WORK TO COMPLETE
From the article below on engineering fraud after Superstorm Sandy, write out word for word the passage that begins with "Viewpoint: How Engineering" and stops after "were carried out.".

── TEXT SHOWN ──

Viewpoint: How Engineering Fraud Inspired Birth of the American Policyholder Assn.
The morning dawned cold and gray on Feb. 18, 2015 in Uniondale, N.Y. Law enforcement officers gathered outside the offices of HiRise Engineering.1 It was a leading engineering firm that issued storm-damage causation reports for some of the nation’s largest insurance companies after Superstorm Sandy devastated the region, leaving thousands of homes in urgent need of repair.
A unique aspect was the large pre-arranged presence of reporters from several major national news outlets. They included the New York Times, Associated Press and several independent news agencies. The news cameras captured law officers entering the building in the high-profile raid. Mountains of boxes with Superstorm Sandy claim files were carried out.
The trove included correspondence among HiRise, third-party claim administration firms and the insurance company that retained them. The event quickly became major national news.
After weeks of investigating, law enforcement arrested Matthew “Mike” Pappalardo, an executive at HiRise.2 News cameras followed the scene as Pappalardo was paraded in handcuffs to the county jail. He was booked on criminal charges ranging from insurance fraud to wrongfully denying insurance benefits to policyholders.
The result was a national scandal that rocked the insurance industry and degraded consumer confidence in the integrity of the claims process.
Engineering-fraud hearings were held in federal court in New York. The Vice President of Claims of the largest insurer in the National Flood Insurance Program (NFIP) took the witness stand.3 He was questioned whether he was aware of a systematic plan to falsify engineering causation reports to illegally deny honest insurance claims. He took the Fifth Amendment.
Fraudulent engineering reports were widespread among insurers and engineering firms during Superstorm Sandy, the court found.4 Insurance defense law firms and the largest insurer in the NFIP were fined more than $1 million for the coverup.5
The investigative show 60 Minutes ran a national story on this fraud.6 The piece featured an engineer who said over 90% of his reports were routinely changed to illegally deny homeowner damage claims. The head of the NFIP also dramatically confessed that he saw fraudulent reports used to deny storm victims claims by insurers taking part in the federally backed insurance program. Evidence suggested the fraud was systematic.
Under the guise of “peer review,” the home offices of engineering firms had changed factual observations of their field engineers, faking facts to reverse conclusions of causation to deny legitimate storm-damage claims. Homeowners were wrongfully denied more than $400 million of claims owed to them.

───
── RECORDED DATA ──

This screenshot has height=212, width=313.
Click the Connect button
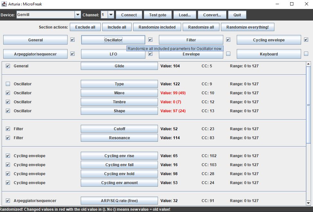[129, 15]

───

COMPLETE OUTPUT
Viewpoint: How Engineering Fraud Inspired Birth of the American Policyholder Assn.
The morning dawned cold and gray on Feb. 18, 2015 in Uniondale, N.Y. Law enforcement officers gathered outside the offices of HiRise Engineering.1 It was a leading engineering firm that issued storm-damage causation reports for some of the nation’s largest insurance companies after Superstorm Sandy devastated the region, leaving thousands of homes in urgent need of repair.
A unique aspect was the large pre-arranged presence of reporters from several major national news outlets. They included the New York Times, Associated Press and several independent news agencies. The news cameras captured law officers entering the building in the high-profile raid. Mountains of boxes with Superstorm Sandy claim files were carried out.